EXERCISE INSTRUCTIONS
Give every line from the one containing "Click the Paint palette taskbar icon" through the one containing "point(33,8)", both included, as a JSON list of strings with one string per line and blank lines omitted.

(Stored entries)
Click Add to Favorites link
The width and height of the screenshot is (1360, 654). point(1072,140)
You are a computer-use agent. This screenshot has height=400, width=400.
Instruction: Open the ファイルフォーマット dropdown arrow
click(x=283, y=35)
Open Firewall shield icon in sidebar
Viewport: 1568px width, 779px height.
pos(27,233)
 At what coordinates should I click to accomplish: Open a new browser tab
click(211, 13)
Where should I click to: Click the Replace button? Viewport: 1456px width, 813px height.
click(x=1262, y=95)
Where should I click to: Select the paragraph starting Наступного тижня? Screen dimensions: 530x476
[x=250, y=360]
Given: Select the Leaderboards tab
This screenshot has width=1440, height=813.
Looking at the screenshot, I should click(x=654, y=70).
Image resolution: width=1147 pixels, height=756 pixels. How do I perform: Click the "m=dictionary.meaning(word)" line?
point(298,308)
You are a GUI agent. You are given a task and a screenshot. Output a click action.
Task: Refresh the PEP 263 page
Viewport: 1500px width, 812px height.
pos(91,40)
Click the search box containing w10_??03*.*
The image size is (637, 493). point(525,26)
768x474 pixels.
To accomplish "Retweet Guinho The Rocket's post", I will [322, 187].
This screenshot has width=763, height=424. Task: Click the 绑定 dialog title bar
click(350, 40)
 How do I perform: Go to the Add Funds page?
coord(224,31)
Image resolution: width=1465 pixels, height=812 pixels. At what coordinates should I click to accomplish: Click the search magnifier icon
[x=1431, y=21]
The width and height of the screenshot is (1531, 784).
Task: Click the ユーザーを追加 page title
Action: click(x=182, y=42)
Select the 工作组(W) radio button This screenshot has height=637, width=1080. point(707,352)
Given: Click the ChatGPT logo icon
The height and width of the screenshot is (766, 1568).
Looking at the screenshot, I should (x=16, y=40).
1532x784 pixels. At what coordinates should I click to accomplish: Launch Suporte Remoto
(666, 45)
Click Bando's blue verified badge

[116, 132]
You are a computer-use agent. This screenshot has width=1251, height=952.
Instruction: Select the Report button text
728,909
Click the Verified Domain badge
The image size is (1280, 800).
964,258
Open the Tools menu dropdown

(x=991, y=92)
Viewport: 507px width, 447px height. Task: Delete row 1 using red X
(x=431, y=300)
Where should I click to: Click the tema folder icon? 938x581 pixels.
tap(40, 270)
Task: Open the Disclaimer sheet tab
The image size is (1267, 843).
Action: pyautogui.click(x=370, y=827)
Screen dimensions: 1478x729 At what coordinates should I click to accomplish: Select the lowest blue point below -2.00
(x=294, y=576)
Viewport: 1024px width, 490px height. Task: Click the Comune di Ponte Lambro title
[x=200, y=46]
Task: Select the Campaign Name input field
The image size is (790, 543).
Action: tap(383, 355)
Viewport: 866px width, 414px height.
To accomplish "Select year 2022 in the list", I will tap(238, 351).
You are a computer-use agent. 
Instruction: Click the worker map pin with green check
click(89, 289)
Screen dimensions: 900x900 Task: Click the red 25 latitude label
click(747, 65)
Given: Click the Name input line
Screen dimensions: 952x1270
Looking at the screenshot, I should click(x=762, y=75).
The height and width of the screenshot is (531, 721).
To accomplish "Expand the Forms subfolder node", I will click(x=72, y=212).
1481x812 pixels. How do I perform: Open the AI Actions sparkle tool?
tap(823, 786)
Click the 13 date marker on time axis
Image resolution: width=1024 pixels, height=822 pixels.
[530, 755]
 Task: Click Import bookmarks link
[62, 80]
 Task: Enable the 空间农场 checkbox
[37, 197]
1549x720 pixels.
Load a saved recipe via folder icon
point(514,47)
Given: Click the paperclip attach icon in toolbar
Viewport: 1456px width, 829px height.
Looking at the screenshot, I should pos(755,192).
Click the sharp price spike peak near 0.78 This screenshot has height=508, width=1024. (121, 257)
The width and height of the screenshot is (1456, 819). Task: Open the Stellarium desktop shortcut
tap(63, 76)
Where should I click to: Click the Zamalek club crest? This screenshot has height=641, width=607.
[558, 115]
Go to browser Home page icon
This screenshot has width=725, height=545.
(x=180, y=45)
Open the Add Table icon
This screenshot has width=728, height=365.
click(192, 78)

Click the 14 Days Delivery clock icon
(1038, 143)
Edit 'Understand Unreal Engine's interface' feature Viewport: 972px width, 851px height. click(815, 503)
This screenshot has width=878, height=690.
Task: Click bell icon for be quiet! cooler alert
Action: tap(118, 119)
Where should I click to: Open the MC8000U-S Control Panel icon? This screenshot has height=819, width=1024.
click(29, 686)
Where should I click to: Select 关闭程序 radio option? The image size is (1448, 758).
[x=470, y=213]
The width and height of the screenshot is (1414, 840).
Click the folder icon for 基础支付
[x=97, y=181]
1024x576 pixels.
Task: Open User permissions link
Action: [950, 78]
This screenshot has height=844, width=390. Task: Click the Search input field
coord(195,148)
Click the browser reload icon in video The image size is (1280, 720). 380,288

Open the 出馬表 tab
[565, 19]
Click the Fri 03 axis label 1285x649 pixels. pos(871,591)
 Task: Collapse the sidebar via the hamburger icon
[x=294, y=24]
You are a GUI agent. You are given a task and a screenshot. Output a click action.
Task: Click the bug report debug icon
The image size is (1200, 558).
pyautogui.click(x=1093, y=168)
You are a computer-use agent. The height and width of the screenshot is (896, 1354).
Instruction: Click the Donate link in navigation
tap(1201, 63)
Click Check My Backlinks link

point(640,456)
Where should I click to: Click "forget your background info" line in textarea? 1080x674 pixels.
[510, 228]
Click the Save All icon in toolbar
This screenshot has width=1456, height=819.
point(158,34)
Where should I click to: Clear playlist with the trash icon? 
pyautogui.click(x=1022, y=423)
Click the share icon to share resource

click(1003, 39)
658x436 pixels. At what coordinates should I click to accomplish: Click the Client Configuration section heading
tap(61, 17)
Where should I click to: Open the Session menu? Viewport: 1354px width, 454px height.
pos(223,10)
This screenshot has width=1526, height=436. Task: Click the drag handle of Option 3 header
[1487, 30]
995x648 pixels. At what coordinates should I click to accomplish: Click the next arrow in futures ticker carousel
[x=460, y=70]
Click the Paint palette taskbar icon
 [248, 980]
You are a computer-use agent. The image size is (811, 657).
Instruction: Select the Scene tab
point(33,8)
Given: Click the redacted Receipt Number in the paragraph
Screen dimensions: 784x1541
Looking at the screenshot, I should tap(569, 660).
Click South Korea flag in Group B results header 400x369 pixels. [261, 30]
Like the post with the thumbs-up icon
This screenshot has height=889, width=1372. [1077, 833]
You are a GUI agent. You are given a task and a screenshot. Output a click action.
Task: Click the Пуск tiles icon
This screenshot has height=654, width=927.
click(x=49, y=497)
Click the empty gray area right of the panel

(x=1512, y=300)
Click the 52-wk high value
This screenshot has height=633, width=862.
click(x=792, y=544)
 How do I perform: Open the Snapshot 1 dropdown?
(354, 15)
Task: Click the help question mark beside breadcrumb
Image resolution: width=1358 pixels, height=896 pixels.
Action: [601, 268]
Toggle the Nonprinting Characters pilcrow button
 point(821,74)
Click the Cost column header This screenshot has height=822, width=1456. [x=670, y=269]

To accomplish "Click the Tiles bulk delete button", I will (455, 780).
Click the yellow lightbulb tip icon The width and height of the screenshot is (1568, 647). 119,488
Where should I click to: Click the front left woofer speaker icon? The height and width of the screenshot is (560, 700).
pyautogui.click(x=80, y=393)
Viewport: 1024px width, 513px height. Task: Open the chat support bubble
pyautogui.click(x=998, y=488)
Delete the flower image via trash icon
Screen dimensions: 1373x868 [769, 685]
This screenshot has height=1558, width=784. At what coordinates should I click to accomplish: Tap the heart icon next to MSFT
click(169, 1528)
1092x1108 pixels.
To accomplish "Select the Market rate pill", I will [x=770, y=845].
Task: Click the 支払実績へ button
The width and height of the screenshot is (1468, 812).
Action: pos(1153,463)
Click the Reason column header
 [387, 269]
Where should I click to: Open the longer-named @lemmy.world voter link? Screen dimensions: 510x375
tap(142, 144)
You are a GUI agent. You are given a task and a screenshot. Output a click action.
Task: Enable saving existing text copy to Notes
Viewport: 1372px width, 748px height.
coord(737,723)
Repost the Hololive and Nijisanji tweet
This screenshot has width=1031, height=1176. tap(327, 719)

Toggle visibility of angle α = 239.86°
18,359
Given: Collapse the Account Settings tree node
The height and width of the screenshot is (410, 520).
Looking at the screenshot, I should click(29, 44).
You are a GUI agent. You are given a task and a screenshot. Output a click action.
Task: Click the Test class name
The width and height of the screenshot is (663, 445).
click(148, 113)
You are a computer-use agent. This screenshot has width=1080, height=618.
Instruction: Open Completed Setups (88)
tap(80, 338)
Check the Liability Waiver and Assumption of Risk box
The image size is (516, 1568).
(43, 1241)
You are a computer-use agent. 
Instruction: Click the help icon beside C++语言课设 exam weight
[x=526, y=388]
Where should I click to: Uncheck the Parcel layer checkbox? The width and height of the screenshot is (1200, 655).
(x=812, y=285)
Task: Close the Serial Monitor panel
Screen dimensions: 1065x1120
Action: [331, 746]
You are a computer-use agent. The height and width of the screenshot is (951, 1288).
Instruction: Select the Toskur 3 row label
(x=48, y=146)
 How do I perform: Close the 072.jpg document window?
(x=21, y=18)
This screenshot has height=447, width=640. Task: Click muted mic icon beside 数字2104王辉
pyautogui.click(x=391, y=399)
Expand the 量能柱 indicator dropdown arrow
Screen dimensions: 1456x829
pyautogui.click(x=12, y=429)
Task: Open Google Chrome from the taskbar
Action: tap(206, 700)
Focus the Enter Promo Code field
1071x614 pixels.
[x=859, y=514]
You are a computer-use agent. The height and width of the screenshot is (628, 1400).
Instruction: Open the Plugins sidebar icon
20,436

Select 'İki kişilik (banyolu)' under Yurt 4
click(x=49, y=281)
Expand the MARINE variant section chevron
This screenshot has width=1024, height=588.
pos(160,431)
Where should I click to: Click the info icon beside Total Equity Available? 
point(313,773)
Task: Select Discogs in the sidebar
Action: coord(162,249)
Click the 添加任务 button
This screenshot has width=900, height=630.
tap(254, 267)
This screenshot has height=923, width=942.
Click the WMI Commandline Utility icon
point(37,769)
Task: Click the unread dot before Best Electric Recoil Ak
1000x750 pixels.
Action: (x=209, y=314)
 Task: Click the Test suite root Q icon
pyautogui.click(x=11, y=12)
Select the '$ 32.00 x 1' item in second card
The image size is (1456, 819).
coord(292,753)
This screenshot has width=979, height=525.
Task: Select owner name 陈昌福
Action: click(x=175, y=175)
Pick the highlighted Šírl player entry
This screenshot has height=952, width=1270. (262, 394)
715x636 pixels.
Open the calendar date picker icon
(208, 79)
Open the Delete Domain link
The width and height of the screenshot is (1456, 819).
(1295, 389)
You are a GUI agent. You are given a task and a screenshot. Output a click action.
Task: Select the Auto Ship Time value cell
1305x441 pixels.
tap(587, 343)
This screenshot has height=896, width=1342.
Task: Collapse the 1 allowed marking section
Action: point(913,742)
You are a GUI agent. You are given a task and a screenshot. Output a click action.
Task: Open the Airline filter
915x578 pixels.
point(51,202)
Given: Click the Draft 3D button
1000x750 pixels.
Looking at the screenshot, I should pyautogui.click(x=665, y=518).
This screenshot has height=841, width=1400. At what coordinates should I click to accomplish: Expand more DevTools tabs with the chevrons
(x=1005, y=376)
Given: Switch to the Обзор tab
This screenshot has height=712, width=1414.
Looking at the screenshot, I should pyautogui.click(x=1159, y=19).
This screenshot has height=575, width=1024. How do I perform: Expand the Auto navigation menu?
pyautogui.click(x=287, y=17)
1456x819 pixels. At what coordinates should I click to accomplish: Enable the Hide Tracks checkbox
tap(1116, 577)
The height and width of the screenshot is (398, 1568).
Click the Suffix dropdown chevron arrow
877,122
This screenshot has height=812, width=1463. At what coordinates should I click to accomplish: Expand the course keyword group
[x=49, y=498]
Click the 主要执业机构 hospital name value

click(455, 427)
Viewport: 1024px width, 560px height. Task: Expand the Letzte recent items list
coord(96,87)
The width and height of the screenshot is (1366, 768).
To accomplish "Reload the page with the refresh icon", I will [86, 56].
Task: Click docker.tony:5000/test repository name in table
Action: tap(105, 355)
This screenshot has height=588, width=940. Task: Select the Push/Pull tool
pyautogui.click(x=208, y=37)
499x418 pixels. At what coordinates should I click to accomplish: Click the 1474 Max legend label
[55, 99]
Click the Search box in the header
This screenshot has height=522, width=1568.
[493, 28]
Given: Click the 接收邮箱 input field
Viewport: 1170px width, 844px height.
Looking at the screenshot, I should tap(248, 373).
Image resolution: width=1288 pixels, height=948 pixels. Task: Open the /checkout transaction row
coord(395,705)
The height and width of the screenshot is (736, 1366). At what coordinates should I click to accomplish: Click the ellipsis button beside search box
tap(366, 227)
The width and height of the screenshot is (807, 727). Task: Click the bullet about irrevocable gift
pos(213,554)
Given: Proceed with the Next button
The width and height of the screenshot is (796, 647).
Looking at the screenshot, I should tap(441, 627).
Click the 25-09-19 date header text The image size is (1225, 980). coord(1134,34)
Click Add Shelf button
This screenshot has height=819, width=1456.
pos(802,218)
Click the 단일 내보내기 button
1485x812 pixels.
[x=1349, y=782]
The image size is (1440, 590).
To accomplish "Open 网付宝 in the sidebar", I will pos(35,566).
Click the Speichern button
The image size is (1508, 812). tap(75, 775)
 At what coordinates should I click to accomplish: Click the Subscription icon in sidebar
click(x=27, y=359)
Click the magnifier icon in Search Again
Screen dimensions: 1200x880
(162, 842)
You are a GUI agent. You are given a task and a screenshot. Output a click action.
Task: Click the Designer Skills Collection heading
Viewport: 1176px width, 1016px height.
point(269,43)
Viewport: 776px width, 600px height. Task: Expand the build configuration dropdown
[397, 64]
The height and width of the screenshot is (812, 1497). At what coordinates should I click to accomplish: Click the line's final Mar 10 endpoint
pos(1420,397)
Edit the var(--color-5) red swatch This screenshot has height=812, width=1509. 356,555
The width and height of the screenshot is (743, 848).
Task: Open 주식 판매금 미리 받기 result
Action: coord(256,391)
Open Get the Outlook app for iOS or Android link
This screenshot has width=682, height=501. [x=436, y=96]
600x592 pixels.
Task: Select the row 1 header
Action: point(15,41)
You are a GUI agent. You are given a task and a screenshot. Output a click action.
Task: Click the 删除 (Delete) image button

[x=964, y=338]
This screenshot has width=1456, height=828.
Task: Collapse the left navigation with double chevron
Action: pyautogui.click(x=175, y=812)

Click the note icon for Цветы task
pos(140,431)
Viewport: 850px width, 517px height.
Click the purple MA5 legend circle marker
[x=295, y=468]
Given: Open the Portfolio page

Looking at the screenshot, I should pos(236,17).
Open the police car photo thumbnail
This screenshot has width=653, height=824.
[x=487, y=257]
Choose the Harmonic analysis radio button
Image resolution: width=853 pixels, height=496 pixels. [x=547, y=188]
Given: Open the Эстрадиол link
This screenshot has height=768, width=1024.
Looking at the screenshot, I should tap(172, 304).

RESULT OF THIS TASK
[
  "Click the Paint palette taskbar icon",
  " [248, 980]",
  "You are a computer-use agent. The image size is (811, 657).",
  "Instruction: Select the Scene tab",
  "point(33,8)"
]